— START Record extracts —

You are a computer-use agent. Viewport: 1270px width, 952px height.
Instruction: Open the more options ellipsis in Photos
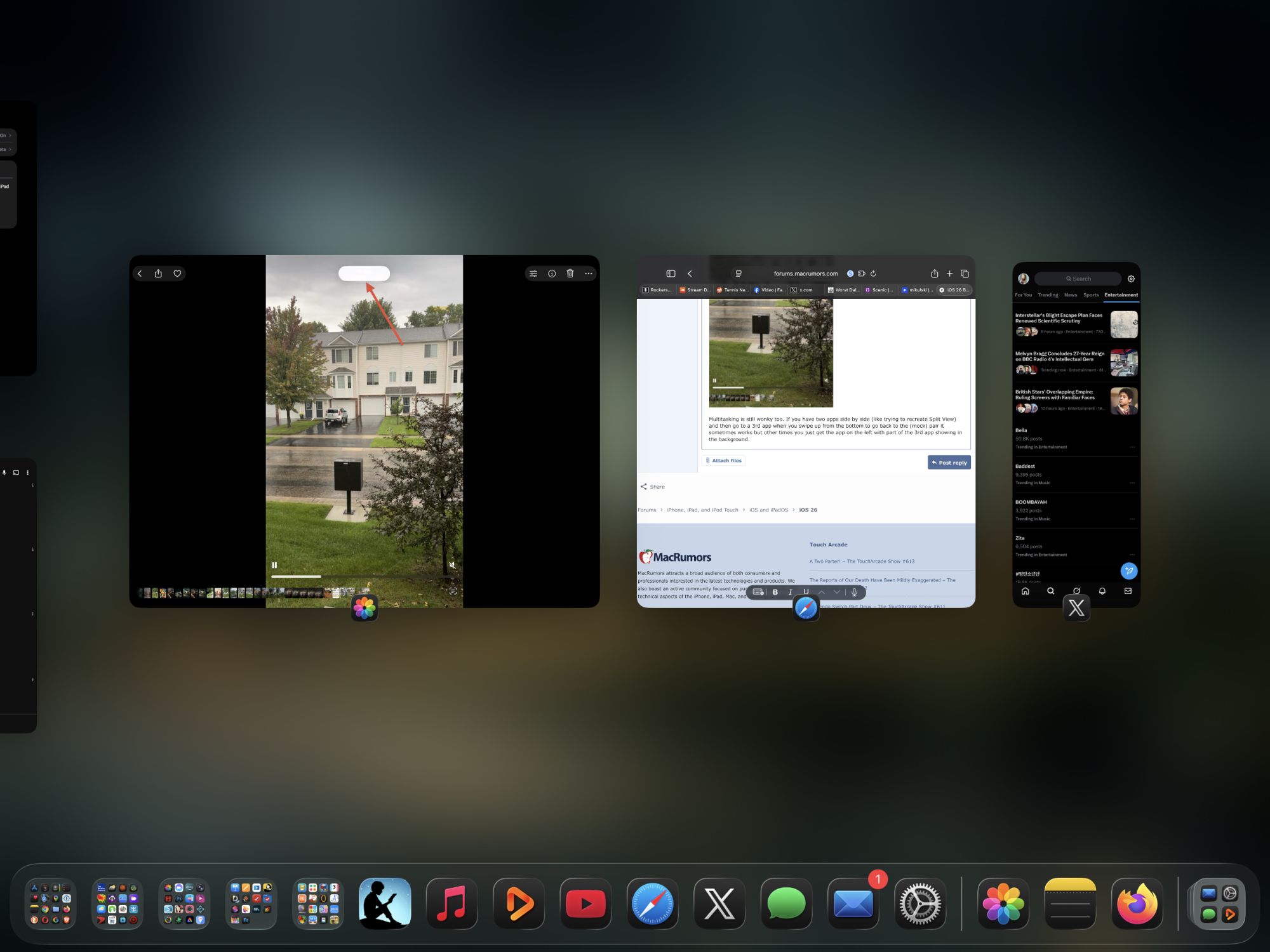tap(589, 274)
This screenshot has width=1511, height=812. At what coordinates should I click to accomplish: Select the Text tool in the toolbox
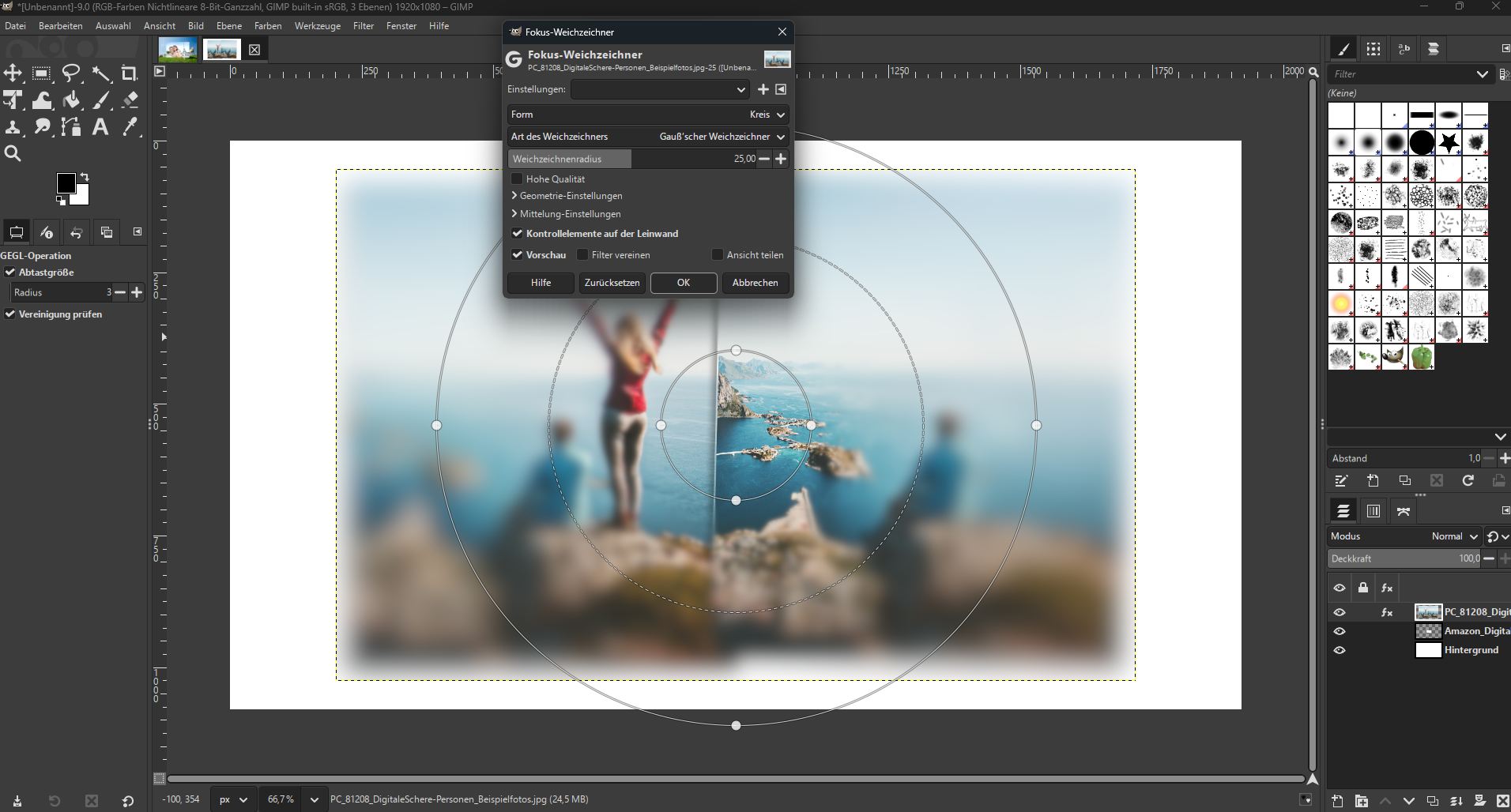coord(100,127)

— END Record extracts —

Required work:
Can you copy out every line above word for word, leaving the pictures out?

Finished exercise:
You are a computer-use agent. Viewport: 1270px width, 952px height.
Instruction: Open the more options ellipsis in Photos
tap(589, 274)
This screenshot has width=1511, height=812. At what coordinates should I click to accomplish: Select the Text tool in the toolbox
coord(100,127)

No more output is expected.